Up to composition with a similarity, there is a unique conformal map of $\overline{\mathbb C}\setminus \gamma$ onto the complement of a line segment; by the Riemann mapping theorem. However, this map will not have a continuous extension to $\mathbb R^2$ unless $\gamma$ is already a straight line. This is because smooth curves are removable for continuous holomorphic functions: if a function is globally continuous and is holomorphic on the complement of a curve, then it's globally holomorphic.

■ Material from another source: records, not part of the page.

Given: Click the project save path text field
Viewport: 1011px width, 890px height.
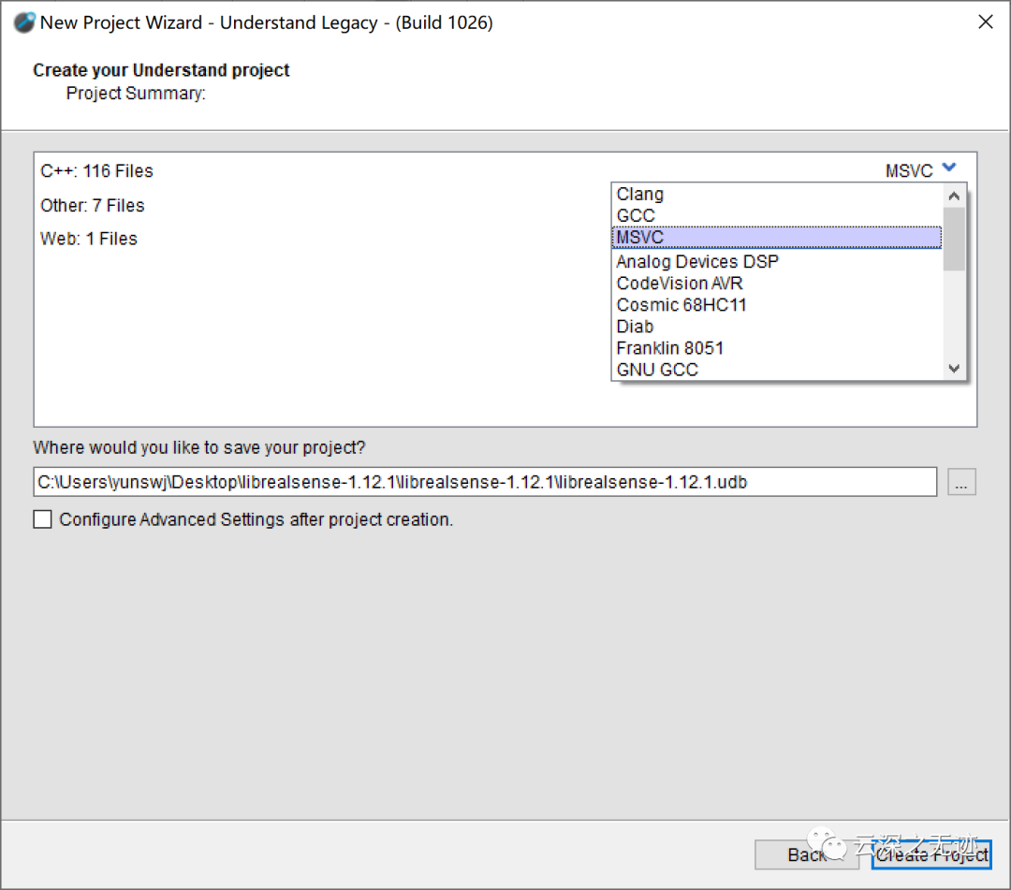Looking at the screenshot, I should click(485, 482).
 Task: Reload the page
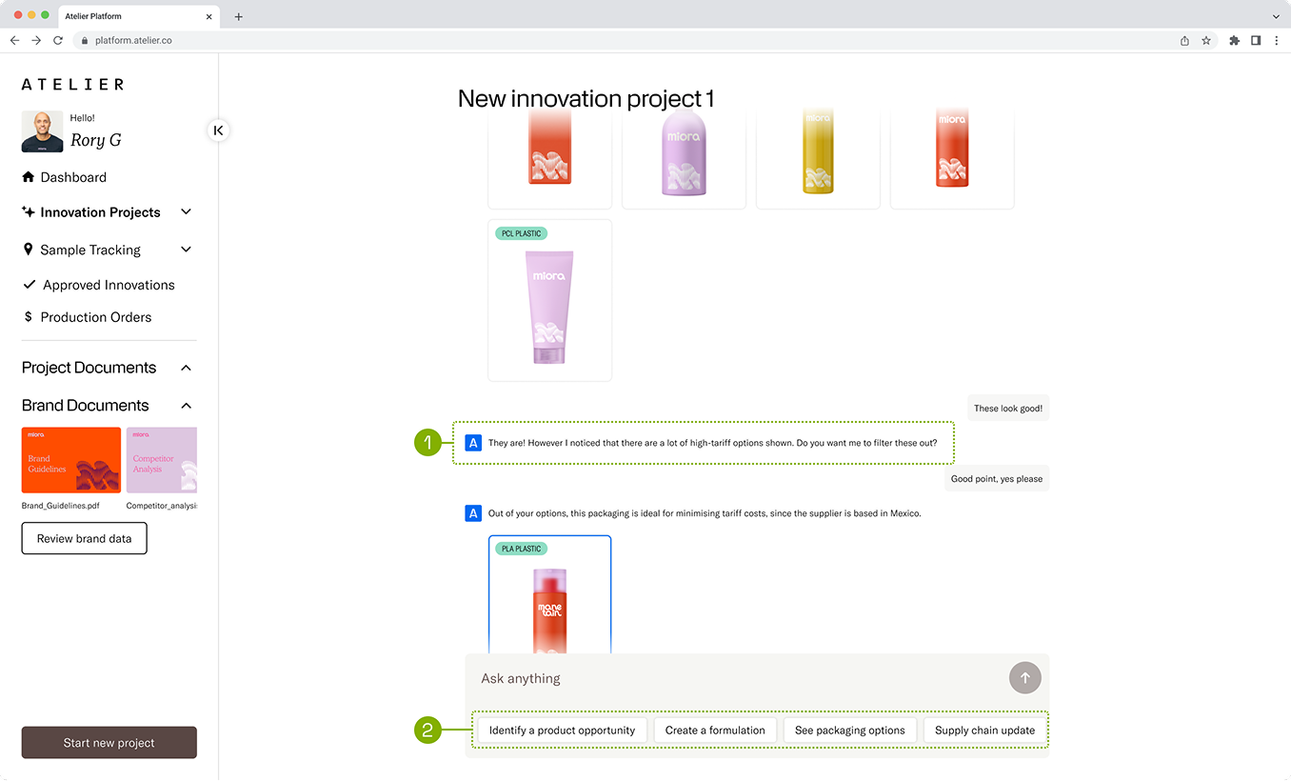[59, 40]
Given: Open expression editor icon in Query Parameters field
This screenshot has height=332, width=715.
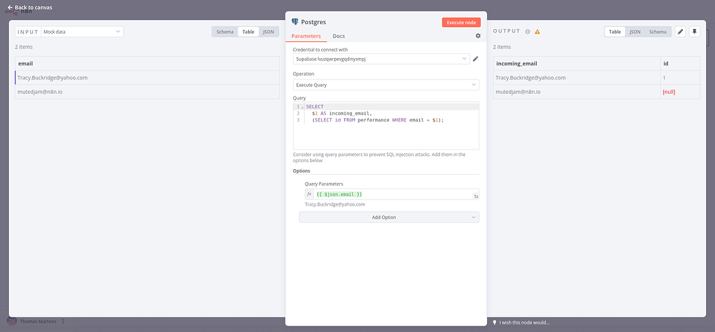Looking at the screenshot, I should click(x=476, y=197).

On the plus side, there are numerical methods for constructing conformal maps, it is not just an abstract existence assertion.

I do not know of an easy way to create a distinguished global diffeomorphism that straightens out a given smooth curve. The first thing that comes to mind is to minimize $F(T)=\int_{\mathbb R^2} \|DT-I\|^2$ among all such diffeomorphisms: i.e., look for the least squares approximation to the identity. The functional is convex but the set of admissible maps isn't, hence there is no guarantee that the minimum will be attained at a unique point, or at all. We can always take a sequence $(T_n)$ such that $F(T_n)\to \min F$, but the limit may fail to be smooth on $\gamma$, or to be injective.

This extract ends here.